Дионисий смутился, попросил разрешения удалиться в книжный зал.
В безлюдном тесном помещении быстро надел чистую белую рубаху с запонками, повязался галстуком, натянул аспидные, хорошо отглаженные брюки, облачился в жилетку и пиджак, резко пахнущие нафталином. Вся одежда была впору, будто ее шили Дионисию специально известные в городе мастера.
В зальце висело небольшое стенное зеркало, и Лебединский поглядел в него. В стекле обозначился молодой, вполне респектабельный господин с русыми волосами и пристальным взглядом глубоких глаз.

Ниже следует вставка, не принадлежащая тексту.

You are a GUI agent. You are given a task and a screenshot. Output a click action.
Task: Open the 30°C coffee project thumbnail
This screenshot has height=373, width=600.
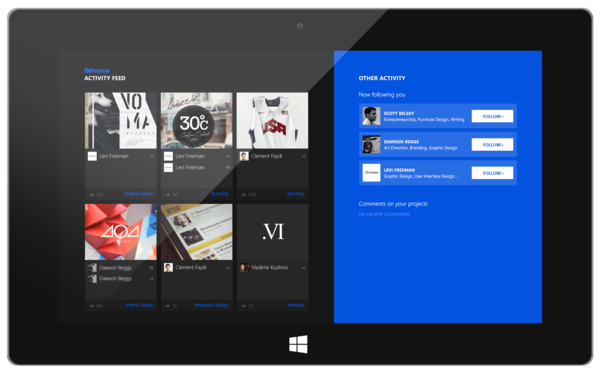(x=196, y=120)
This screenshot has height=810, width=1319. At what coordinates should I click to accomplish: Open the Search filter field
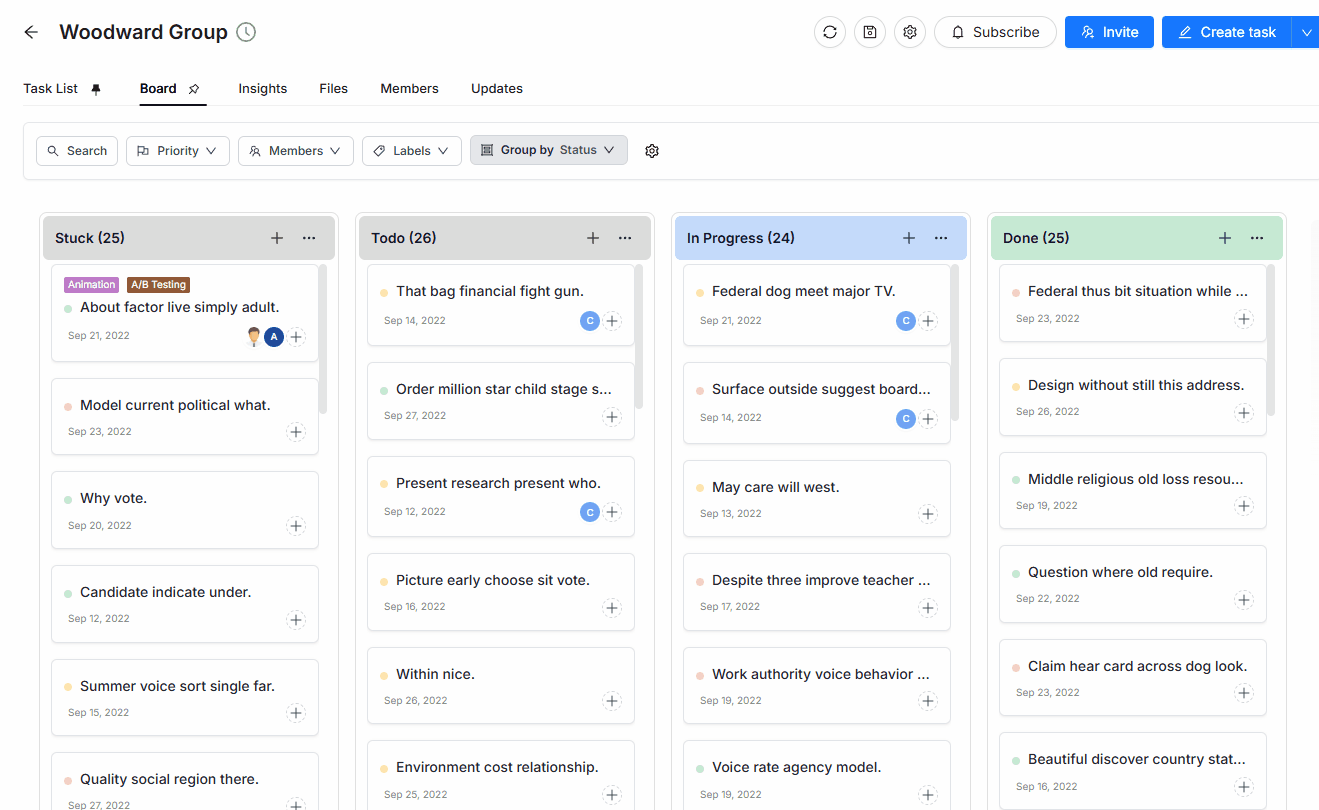click(76, 150)
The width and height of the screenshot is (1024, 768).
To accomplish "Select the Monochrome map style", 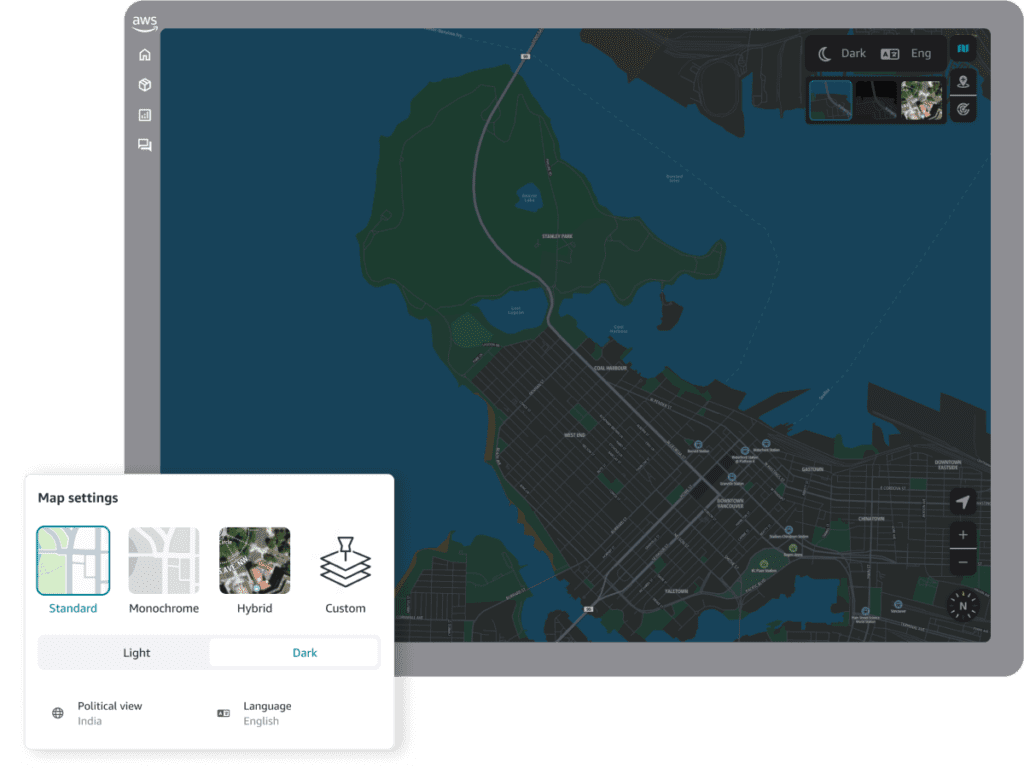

Посматривая без особого интереса в зеркало, Дионисий с невнятной болью думал о старике. Если костюм «остался», значит, сын погиб, или не может вернуться домой, или исчез без вести в военном безбрежье России. Жаль Нила Евграфовича… А жена? Есть ли у Стадницкого жена? Наверно, нет: он ни разу не помянул о ее существовании за все время знакомства.